Magazin basını tek taraflı bir ahlakın sözde bekçiliğini yapıp Madame’ı kınarken savundukları mağdurların arzu ettikleri kadar masum olmadıklarını da görmezden geliyordu. Bu gençler hayal ettikleri yere kavuşmuş olsalardı bugün taciz diye anlattıklarına hiçbir itirazları olmazlardı. Asıl şikayet ettikleri onlara göre her şeyi yapmış, oyunu kuralına göre oynamış olmalarına rağmen neden istedikleri yerde olmamalarıydı. Olmayınca olmuyor ama.
Hiç kimse onlara şöhretin adaletli olmadığını, sadece bir tane Elvis çıktığını, o yıldız tozu, o sihirli formül yoksa olunamadığını söylememişti. Tenekeyi ne kadar parlatırsan parlat Kenan olmuyor. Başrol yönetmenin yatağından geçse bile, o parıltı yoksa istediğin kadar yataktan yatağa zıpla, olamazsın.
Bütün mezarlar kazılıp ölüler çıkarılsa ve tarih mahkemeye yatırılsa Madame’ın yargılanmasına bir şey demeyeceğim.
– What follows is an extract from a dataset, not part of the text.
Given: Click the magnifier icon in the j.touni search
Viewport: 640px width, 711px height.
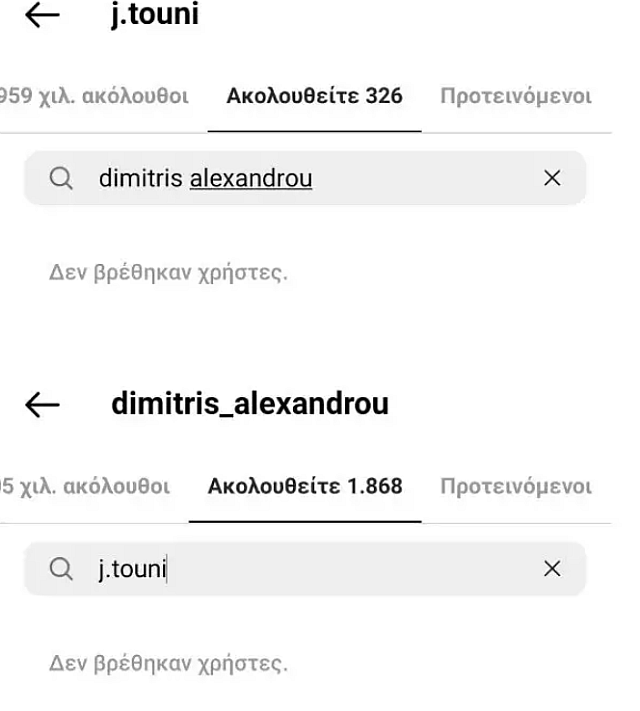Looking at the screenshot, I should [61, 569].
Ama tek başına Madame kolay bir hedefti, dişlerine göreydi. Gerçek bir #MeToo dalgasının hesabını soramayacakları için içselleştirilmiş homofobinin de etkisiyle onu hedefe koydular.
*
Madame’ın Paris’teki evinin çok yakınlarında uzun zaman önce bir trafik kazası yaşandı. Paparazzi’nin kovaladığı Mercedes’in şoförü gaza bastıkça bastı ama motosikletli fotoğrafçılardan kurtulamadı, bir süre sonra da otomobilin kontrolünü kaybedip duvara tosladı. Arka koltuktaki yolculardan biri anında hayatını kaybetti, diğeri hastanede can verdi. Şoför alkollüydü ve çok hızlı araba kullanıyordu, dahası insanın fotoğrafının çekilmesi ölümüne neden olmazdı ama bu kaza tarihe magazin basınının cinayeti olarak geçti.
Bir süre önce Madame’la Paris’te Avenue du Président Kennedy’den yürüyerek “Last Tango in Paris” filminin çekildiği apartmanın önünden geçtik, 16. Arrondissement’da alelade bir Çin açık büfesinde hızlıca bir şeyler atıştırdık. Sapasağlamdı, ilerleyen yaşının dışında hiçbir sağlık problemi yoktu ve akşam yeniden buluşmak için sözleşip ayrıldık.
Birkaç sene sonra ölümcül kanser teşhisi kondu Madame’a ve bir daha Paris’te buluşamadık. Gözümüzün önünde yavaş yavaş eridi, tekerlekli sandalyeye mahkum oldu. Son zamanlarını öleceği tebliğ edilmiş biri olarak son nefesini bekleyerek geçirdi ama bir anını bile harcamadı. Gideceğini, geri dönüş olmadığını biliyordu. Buna rağmen hayata tutunma inadı hayranlık vericiydi.
Yaygın bir kanıya göre ağır stres kansere yol açıyor. Tıp dünyasında stres ve kanser arasında böyle bir bağ olmadığını, bu yönde bilimsel bir çalışma yapılmadığını söyleyenler var. Aynı bedene farklı teşhis koyanlar gibi stresin kansere yol açtığını söyleyen doktorlar da var ama. Madame, evet, yaşlıydı ve insan ömrünün uzadığı bir dünyada bile yaşı epey ilerlemişti. Ama kanser değildi. Madame’ın ölümü benim kişisel tarihime ilk magazin basını kanseri olarak geçecek.